La réalisation de ce projet révolutionnaire pour l’époque se trouva compromise par la tourmente des années 1939-1945.
Mais l’idée d’un grand hôpital à Pellegrin ne cessera de progresser dans les esprits et d’être évoquée lors des débats des différentes assemblées consultatives ou délibératives du C.H.U. Tout cela ne se concrétisa en terme de projet, que dans les années 1958-1960, années d’application de la réforme hospitalo-universitaire, la réalisation effective de ces projets n’intervenant que dans la décennie 1970-1980.

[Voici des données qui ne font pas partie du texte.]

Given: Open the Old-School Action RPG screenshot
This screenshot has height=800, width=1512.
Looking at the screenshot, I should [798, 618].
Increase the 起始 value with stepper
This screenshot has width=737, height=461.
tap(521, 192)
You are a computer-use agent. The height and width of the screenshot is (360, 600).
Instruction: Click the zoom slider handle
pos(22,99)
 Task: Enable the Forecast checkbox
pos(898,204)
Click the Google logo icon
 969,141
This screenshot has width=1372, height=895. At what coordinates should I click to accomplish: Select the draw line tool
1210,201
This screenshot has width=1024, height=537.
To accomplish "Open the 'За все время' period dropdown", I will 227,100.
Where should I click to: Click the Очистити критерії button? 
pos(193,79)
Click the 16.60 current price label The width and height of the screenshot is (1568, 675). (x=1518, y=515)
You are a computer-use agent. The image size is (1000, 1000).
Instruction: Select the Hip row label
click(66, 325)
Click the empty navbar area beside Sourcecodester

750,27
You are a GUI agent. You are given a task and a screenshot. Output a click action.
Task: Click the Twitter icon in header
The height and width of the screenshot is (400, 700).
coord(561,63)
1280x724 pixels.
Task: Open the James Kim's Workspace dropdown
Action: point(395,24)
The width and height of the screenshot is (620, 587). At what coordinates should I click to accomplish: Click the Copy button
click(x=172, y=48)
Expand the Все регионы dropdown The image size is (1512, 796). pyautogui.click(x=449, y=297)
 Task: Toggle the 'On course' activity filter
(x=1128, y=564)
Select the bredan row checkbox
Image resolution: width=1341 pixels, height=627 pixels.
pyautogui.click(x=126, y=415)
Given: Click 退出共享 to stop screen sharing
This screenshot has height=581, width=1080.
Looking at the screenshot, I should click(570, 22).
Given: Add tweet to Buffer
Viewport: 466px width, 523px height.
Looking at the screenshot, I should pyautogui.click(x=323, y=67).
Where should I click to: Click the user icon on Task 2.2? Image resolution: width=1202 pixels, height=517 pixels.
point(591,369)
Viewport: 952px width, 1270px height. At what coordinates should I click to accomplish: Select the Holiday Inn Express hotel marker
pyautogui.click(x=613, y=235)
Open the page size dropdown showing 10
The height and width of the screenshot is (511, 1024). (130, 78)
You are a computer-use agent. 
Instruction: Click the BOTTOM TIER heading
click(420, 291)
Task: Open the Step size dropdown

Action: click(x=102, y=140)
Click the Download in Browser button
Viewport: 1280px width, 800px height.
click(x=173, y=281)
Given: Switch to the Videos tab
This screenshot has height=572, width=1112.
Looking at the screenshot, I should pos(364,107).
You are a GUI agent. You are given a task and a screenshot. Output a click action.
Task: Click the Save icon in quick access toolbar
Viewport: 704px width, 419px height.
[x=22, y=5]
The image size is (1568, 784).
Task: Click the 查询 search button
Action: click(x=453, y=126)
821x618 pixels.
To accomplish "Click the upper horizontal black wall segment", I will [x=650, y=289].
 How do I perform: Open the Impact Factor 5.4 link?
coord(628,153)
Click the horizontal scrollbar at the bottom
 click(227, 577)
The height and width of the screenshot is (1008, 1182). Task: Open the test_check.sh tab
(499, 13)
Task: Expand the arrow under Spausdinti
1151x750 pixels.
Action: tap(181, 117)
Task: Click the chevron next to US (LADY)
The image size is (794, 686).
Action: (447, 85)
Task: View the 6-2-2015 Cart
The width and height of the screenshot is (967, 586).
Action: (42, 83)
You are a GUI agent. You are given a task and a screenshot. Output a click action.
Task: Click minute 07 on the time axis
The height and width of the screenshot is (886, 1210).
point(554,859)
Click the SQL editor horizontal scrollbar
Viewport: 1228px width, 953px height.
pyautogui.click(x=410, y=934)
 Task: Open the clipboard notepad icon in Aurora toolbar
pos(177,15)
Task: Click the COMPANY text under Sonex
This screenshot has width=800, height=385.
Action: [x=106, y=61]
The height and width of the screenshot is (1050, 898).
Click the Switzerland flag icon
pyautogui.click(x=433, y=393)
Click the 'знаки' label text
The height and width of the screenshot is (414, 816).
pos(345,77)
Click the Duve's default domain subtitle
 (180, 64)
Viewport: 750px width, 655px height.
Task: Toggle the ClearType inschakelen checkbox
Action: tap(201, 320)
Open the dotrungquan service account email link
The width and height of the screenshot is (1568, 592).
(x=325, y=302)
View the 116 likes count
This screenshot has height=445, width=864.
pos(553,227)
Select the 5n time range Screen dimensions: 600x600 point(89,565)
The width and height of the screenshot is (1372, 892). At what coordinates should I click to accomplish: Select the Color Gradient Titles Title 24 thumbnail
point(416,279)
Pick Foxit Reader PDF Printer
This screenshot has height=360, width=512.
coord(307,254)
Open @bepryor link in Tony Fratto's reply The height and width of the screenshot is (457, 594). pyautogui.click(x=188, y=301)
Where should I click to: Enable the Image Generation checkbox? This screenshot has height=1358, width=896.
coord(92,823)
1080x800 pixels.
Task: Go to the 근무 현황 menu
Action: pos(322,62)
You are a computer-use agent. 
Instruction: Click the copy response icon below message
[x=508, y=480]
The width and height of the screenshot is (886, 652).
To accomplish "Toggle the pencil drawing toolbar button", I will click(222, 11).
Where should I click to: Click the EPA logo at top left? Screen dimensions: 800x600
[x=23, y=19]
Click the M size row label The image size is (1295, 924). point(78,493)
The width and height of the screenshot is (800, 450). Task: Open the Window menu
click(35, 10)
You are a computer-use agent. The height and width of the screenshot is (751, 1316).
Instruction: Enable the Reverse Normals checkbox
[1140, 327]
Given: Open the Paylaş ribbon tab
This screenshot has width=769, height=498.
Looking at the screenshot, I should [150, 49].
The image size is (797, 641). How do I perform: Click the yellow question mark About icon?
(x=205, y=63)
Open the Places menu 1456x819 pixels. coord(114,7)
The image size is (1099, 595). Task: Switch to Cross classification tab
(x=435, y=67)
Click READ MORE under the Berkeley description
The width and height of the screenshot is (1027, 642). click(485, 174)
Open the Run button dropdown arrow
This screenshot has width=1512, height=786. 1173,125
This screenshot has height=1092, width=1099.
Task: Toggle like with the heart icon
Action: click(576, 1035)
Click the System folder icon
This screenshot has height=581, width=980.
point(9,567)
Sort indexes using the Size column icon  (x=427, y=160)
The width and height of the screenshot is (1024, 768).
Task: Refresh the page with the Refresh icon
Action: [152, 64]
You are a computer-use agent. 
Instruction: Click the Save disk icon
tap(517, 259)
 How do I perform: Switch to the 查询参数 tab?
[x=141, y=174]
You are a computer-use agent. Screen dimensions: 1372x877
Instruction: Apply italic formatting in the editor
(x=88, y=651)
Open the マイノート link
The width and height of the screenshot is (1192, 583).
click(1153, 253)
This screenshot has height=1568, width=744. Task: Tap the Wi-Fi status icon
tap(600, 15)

Semblable à la démarche du Professeur Demons qui cherchait en 1900 à la Cité des Cliniques à Moscou les nouvelles configurations architecturales qu’il appliquera lors de la réalisation de Tastet-Girard, une mission confiée à M. Mathieu, architecte urbaniste, se rendit dans les différentes villes européennes connues pour leurs réalisations hospitalières d’avant-garde.
Elle fit le constat "que les anciens hôpitaux, notamment de Bordeaux, établis dans un but de pure hospitalisation, s’étaient peu à peu équipés par l’adjonction désordonnée de bâtiments divers au fur et à mesure de l’évolution des techniques hospitalières".
Dès lors, les conclusions de cette enquête conduisirent les responsables hospitaliers vers une nouvelle réflexion quant à la programmation de services hospitaliers mieux adaptés et conformes aux impératifs techniques et médicaux contemporains.
Ainsi dans la période intermédiaire, divers projets furent réalisés : le pavillon de traumatologie confié au Professeur Louis Pouyanne en 1955 qui accéda rapidement à une forte notoriété, la clinique obstétricale du Professeur Mahon, ainsi que l’édification de bâtiments préfabriqués, préfiguration selon certains esprits chagrins du futur centre hospitalier, permettant de répondre aux difficultés de fonctionnement les plus aiguës des services médicaux et chirurgicaux.